• [RECORDS FOR THE TASK]:

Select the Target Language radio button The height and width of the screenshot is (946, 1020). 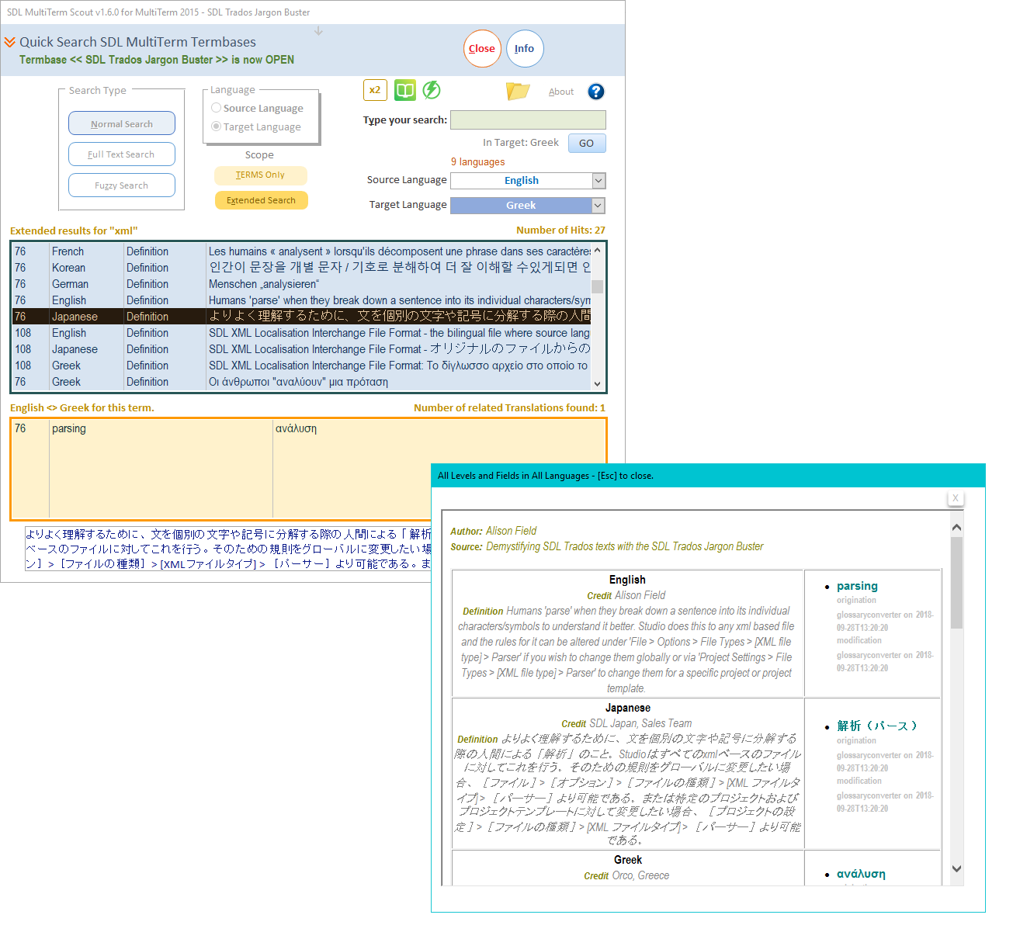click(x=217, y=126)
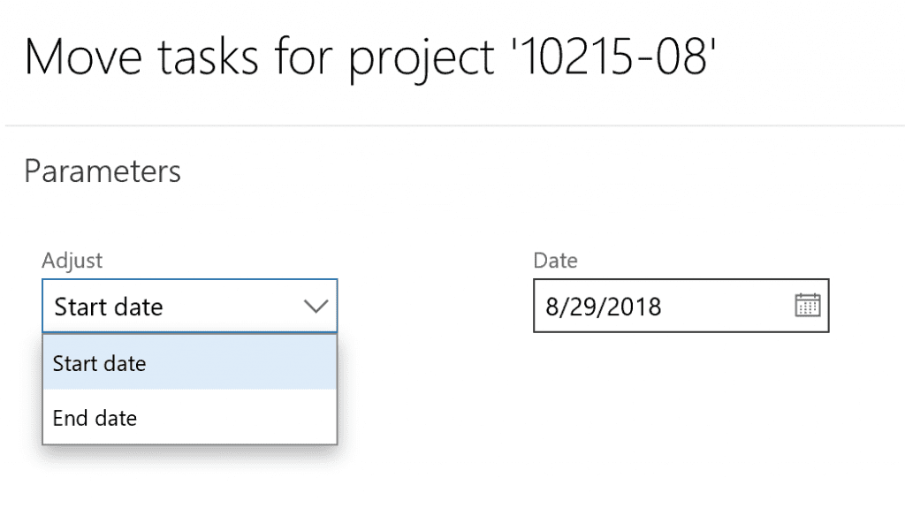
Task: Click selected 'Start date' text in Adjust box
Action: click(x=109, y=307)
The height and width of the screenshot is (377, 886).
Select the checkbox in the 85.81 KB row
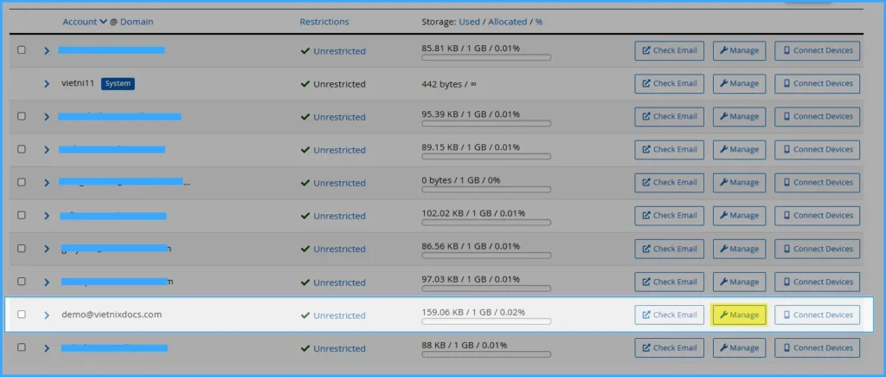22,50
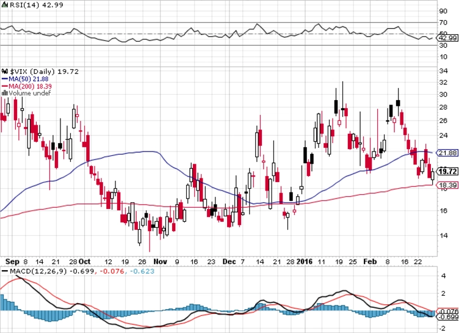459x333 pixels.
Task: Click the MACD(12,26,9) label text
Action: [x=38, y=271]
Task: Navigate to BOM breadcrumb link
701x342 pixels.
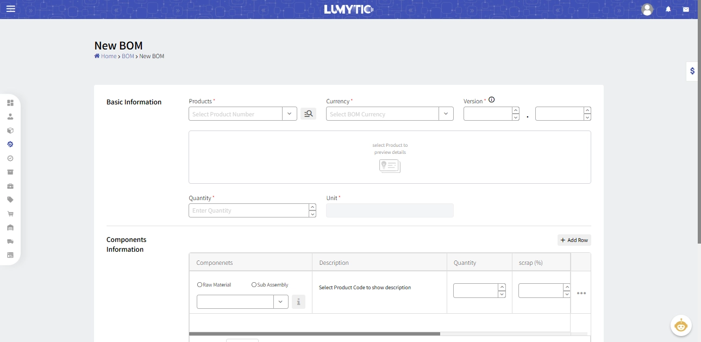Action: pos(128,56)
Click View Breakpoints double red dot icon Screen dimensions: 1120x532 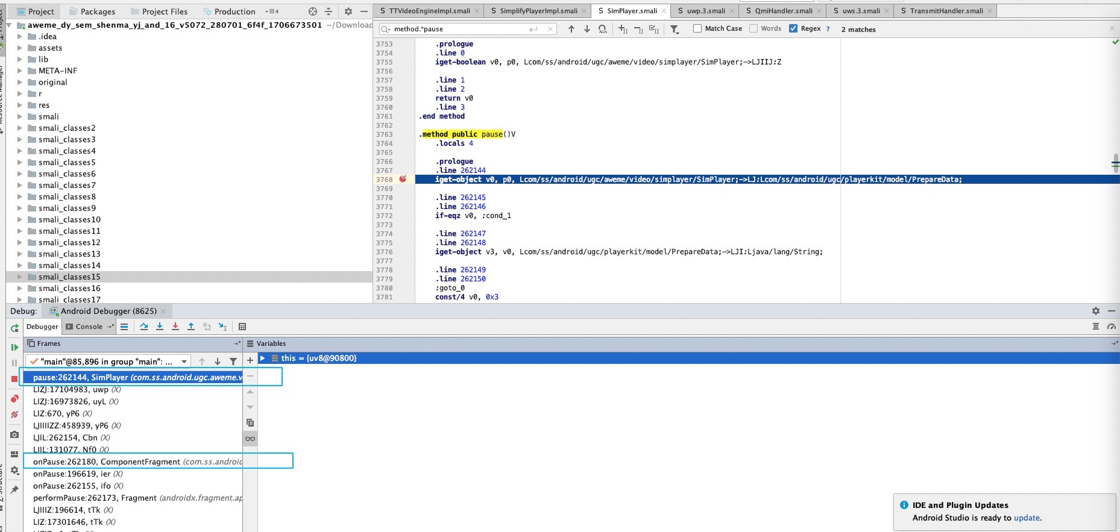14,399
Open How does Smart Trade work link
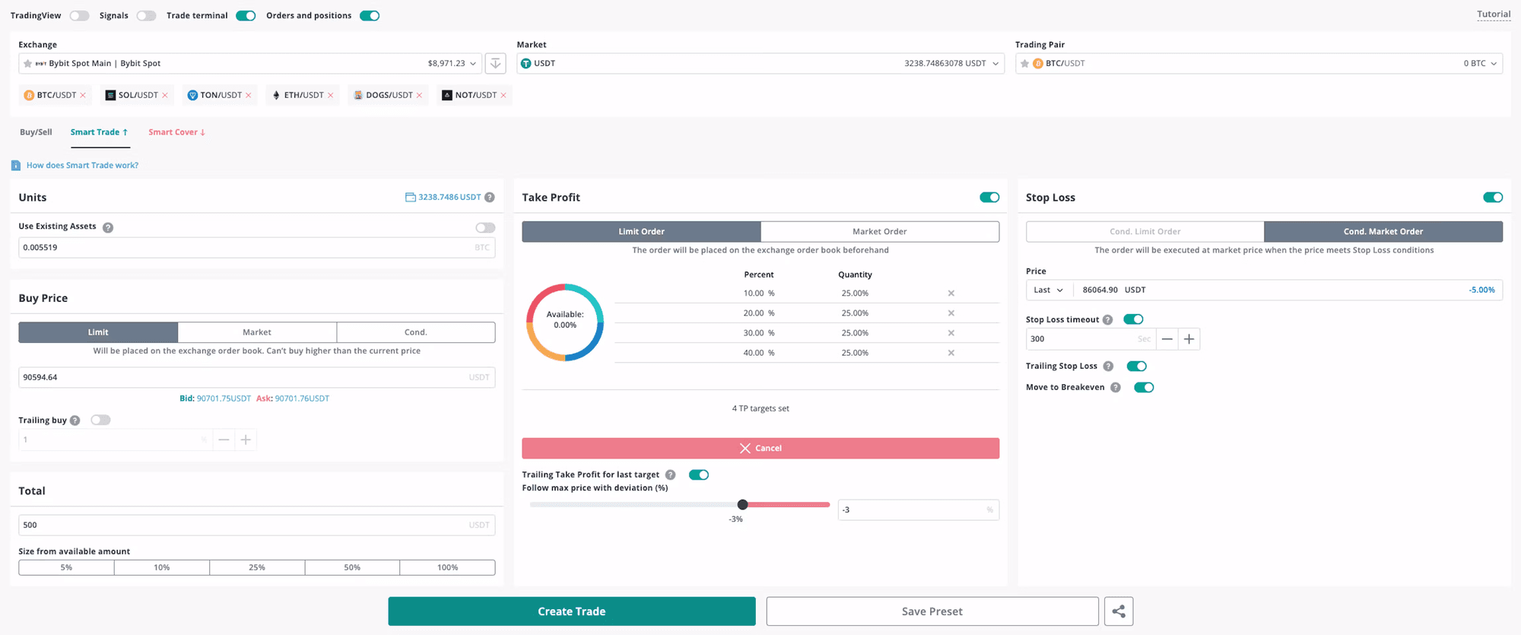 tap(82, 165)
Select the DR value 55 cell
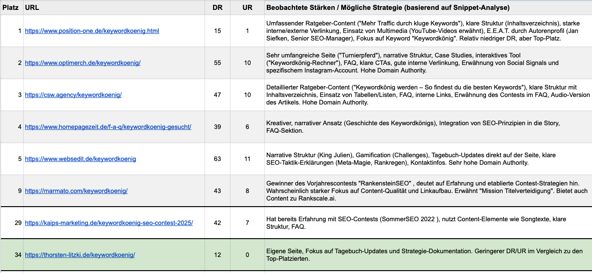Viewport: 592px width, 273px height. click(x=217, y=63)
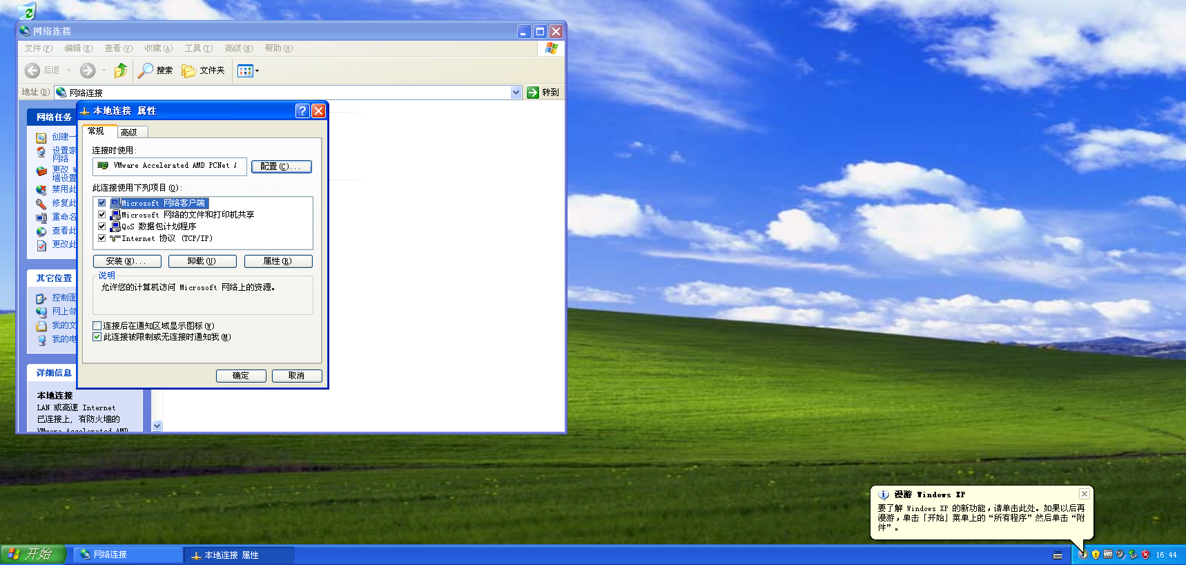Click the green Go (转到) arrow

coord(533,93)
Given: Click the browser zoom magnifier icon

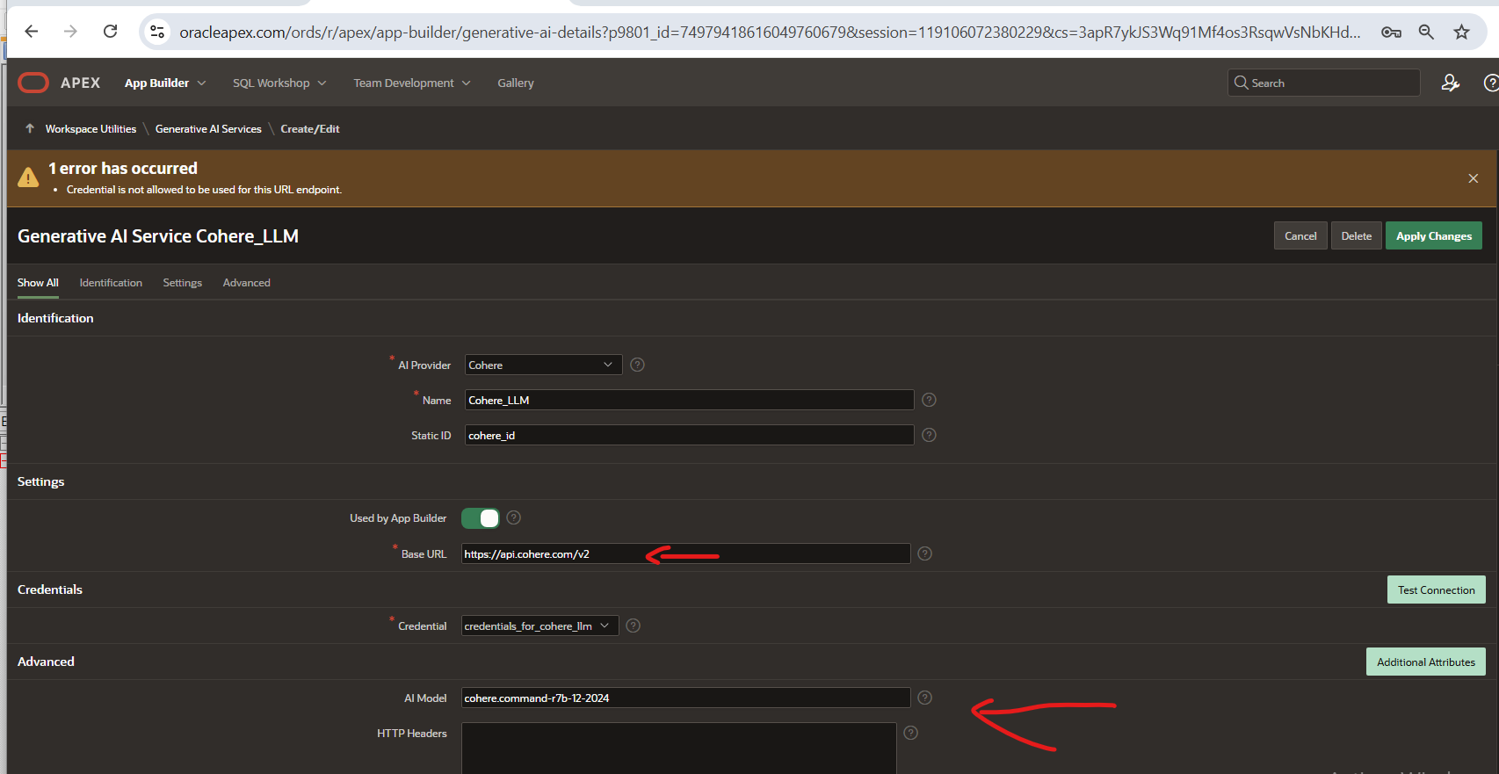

• [TO DO]: Which lines fall between the one containing "Select the DR value 55 cell" and the last line of the listing, both included? Give them again exactly, without the pictures.

• [RESULT FOR THIS EXERCISE]:
Select the DR value 55 cell
Viewport: 592px width, 273px height. click(x=217, y=63)
Click the green Go (转到) arrow

coord(533,93)
Given: Click the browser zoom magnifier icon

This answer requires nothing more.